====== Texte à lire
La lumière, pour trouer la nuit hivernale... swissinfo.ch

Noël est enfant des fêtes romaines, Saturnales et 'Sol invictus'. L'ethnologue Jacques Hainard trouve même des correspondances avec les mondes amérindiens.

Réflexions autour d’une fête aux origines diverses et aux dimensions multiples – religieuse, familiale, sociétale.

Noël, ses sapins, ses lumières, ses cadeaux… Noël, une fête qui mêle allègrement le monde juif (la naissance de Jésus), la culture nordique (le sapin et le Père Noël), la société romaine (la date du 25 décembre et la lumière).

Une fête chrétienne, bien sûr, mais que célèbrent également nombre de non-chrétiens et de non-croyants. Pour y voir un peu plus clair, swissinfo a fait appel à Jacques Hainard, directeur du Musée d’ethnographie de Neuchâtel, futur patron de celui de Genève dès février prochain.

swissinfo: La fête chrétienne de Noël a été greffée artificiellement sur la date de fêtes plus anciennes – les Saturnales romaines et le ‘Sol invictus’ du culte de Mithra. Pourquoi les environs du solstice d’hiver ont-il toujours eu un tel impact sur les sociétés?

J.H.: On est un peu inquiet de voir la nature morte, la neige, le froid. Et on a besoin de se réchauffer, de projeter une espèce d’espoir sur l’année nouvelle, en la souhaitant généreuse, féconde. Je pense que cela a été cela la raison forte de fêter Noël à cette date-là. Quelque chose qui met un peu de clarté dans cette nuit de fin d’année.
============
====== Données fournies
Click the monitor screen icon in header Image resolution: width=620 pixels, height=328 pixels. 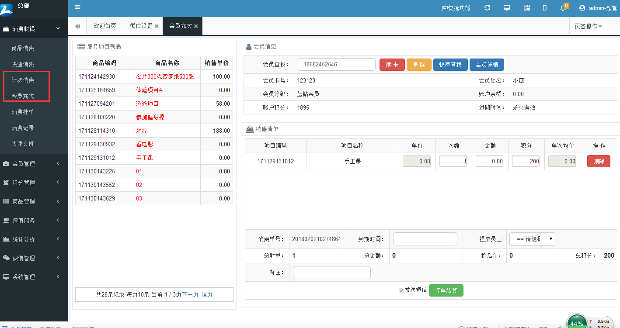(507, 7)
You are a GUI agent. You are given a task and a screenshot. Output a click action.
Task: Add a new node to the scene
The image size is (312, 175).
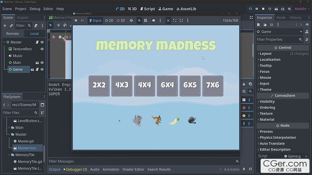(5, 25)
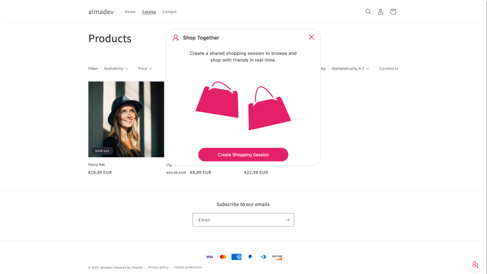Open the Alphabetically, A-Z sort dropdown

[x=350, y=69]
============
**Consigne:**
Pour chaque affirmation, répondez par oui ou par non selon qu'elle concorde ou non avec le texte sur les origines de Noël, et citez mot pour mot le passage qui tranche.
1. Le sapin de Noël vient de la culture nordique.
2. Jacques Hainard dirige déjà le Musée d'ethnographie de Genève.
3. Seuls les chrétiens célèbrent Noël.

**Tâche réalisée:**
1. Oui : « la culture nordique (le sapin et le Père Noël) ».
2. Non : « directeur du Musée d’ethnographie de Neuchâtel, futur patron de celui de Genève dès février prochain ».
3. Non : « mais que célèbrent également nombre de non-chrétiens et de non-croyants ».